(Data entries)

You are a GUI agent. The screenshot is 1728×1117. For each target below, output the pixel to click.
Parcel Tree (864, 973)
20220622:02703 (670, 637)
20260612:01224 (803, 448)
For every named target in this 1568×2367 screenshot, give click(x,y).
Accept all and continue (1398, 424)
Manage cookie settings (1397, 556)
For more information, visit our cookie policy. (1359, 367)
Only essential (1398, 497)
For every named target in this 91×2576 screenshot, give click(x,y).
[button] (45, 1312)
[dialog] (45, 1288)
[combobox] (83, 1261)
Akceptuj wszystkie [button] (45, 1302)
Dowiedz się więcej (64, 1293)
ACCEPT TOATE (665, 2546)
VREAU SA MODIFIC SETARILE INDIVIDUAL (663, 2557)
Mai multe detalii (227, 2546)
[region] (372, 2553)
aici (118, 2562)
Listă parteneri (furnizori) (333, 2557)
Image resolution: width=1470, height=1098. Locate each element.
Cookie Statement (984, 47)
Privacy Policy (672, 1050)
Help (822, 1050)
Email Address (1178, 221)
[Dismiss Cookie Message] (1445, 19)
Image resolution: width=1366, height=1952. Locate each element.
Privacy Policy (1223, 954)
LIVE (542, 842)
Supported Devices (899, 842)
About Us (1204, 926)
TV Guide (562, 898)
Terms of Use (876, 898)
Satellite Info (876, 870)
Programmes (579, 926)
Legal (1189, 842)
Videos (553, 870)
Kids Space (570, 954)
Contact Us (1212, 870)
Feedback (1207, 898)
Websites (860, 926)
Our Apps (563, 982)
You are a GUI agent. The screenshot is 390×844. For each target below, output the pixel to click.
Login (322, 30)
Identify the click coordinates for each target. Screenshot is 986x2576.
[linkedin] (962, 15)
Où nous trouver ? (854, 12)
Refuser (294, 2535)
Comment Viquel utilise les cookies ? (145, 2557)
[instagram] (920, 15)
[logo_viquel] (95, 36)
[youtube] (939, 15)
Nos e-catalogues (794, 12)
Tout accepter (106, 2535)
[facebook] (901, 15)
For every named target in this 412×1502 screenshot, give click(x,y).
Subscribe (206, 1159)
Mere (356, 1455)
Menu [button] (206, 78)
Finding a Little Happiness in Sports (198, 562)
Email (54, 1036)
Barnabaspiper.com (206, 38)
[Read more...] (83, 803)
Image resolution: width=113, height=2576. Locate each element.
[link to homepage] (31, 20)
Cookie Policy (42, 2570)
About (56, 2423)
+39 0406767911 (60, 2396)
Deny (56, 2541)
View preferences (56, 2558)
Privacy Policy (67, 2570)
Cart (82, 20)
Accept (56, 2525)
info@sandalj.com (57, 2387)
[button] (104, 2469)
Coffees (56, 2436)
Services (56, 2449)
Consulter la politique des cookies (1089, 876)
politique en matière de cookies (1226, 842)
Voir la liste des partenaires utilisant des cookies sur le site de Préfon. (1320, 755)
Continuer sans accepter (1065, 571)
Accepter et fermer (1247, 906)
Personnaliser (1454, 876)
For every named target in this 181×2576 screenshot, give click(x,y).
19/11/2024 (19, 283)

__TASK ITEM__
Repeat exactly, and only, the lines of the records above, starting with the line that contains "Deny (56, 2541)" and ending with the final line, both included.

__FINAL ANSWER__
Deny (56, 2541)
View preferences (56, 2558)
Privacy Policy (67, 2570)
Cart (82, 20)
Accept (56, 2525)
info@sandalj.com (57, 2387)
[button] (104, 2469)
Coffees (56, 2436)
Services (56, 2449)
Consulter la politique des cookies (1089, 876)
politique en matière de cookies (1226, 842)
Voir la liste des partenaires utilisant des cookies sur le site de Préfon. (1320, 755)
Continuer sans accepter (1065, 571)
Accepter et fermer (1247, 906)
Personnaliser (1454, 876)
For every named target in this 181×2576 screenshot, give click(x,y).
19/11/2024 (19, 283)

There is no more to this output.